§ **WORK TO BE COMPLETED**: From the top of the entries below through the line containing "Given: Click the", return every line exactly as written, please, and stop there.

Items from a dataset:
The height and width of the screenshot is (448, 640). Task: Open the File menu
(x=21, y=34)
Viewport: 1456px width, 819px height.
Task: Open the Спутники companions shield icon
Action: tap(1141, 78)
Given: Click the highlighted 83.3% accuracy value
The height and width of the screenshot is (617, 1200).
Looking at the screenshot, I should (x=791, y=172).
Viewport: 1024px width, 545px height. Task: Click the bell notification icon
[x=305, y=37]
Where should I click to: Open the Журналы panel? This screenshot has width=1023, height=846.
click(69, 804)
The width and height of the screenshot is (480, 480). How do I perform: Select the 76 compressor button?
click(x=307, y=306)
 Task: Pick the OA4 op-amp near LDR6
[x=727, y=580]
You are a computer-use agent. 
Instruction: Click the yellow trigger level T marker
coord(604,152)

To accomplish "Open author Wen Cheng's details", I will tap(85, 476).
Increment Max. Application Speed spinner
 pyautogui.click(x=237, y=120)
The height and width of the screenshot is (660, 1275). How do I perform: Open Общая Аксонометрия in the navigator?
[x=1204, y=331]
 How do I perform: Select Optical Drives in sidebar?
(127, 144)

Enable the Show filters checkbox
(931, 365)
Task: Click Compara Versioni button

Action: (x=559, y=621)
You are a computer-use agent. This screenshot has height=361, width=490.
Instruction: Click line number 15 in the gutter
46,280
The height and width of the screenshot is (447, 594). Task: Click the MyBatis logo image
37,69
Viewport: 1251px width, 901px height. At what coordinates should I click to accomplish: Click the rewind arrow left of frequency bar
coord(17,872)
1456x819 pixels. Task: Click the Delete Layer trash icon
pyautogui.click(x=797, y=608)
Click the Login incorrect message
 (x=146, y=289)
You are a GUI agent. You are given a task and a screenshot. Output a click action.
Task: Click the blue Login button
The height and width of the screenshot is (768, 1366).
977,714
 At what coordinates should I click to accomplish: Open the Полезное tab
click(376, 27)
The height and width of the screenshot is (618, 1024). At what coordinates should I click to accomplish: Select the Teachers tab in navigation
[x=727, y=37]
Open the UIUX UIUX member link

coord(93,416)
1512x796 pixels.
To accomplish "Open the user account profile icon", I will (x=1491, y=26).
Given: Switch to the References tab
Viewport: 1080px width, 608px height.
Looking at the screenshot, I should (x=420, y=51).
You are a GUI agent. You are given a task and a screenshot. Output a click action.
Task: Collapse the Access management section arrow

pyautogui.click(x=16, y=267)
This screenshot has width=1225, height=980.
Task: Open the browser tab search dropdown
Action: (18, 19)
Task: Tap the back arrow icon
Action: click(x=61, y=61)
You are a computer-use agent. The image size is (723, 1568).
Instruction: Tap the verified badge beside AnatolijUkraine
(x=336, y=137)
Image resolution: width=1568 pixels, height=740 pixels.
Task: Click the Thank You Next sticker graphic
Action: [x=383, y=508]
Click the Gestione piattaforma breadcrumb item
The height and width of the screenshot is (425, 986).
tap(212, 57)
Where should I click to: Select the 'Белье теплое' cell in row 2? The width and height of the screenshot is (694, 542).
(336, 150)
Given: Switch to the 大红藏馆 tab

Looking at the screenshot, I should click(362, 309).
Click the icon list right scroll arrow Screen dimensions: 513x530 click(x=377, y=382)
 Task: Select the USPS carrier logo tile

§ **TASK RESPONSE**:
The height and width of the screenshot is (448, 640). Task: Open the File menu
(x=21, y=34)
Viewport: 1456px width, 819px height.
Task: Open the Спутники companions shield icon
Action: tap(1141, 78)
Given: Click the highlighted 83.3% accuracy value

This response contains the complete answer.